Binge-Drinking Collegians at High Risk for Injuries

ByABC News
May 22, 2009, 6:02 PM

May 23 -- FRIDAY, May 22 (HealthDay News) -- College students who frequently drink to extremes and are inclined to be thrill-seekers are more likely to be physically injured as a result of their alcohol use, a new study shows.

U.S. researchers found that students who binged heavily on alcohol at least four days a month were five times more likely to be physically hurt than their peers. Male students who had at least eight drinks on each of these drinking occasions and females who had a minimum of five drinks on each of these occasions were considered "frequent extreme heavy drinkers" in the study.

Students who scored high on a sensation-seeking disposition test, which measures one's willingness to take risks for the thrill of the experience, had a greater chance of suffering an alcohol-related injury, the researchers found. Previous studies had also found ties between sensation-seeking dispositions, hospital emergency department visits for alcohol-related injuries, and driving while under the influence of alcohol, one study researcher said.

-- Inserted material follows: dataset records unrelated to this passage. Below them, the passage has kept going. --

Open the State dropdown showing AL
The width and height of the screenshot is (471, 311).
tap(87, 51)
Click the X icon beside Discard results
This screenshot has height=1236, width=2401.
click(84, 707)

"College administrators, parents and clinicians need to focus their intervention efforts on these students -- 'frequent extreme heavy drinkers' -- who score high on sensation-seeking disposition," the study's corresponding author, Marlon P. Mundt, assistant scientist in the University of Wisconsin-Madison's department of family medicine, said in a news release issued by the university. "These are the students at high risk for injury. Quantities alone, or frequency of consumption alone, do not show the whole picture. A drinking pattern of frequent extreme intoxication is key, as it escalates injury rates rapidly."

For their study, Mundt's team interviewed 2,090 students who had sought care for alcohol-related injuries at five college health clinics, and asked them about their drinking habits over the previous four weeks and other drinking-related injuries suffered in the past six months.

The findings, expected to be published in the September issue of Alcoholism: Clinical and Experimental Research, are available through the journal's online Early View site.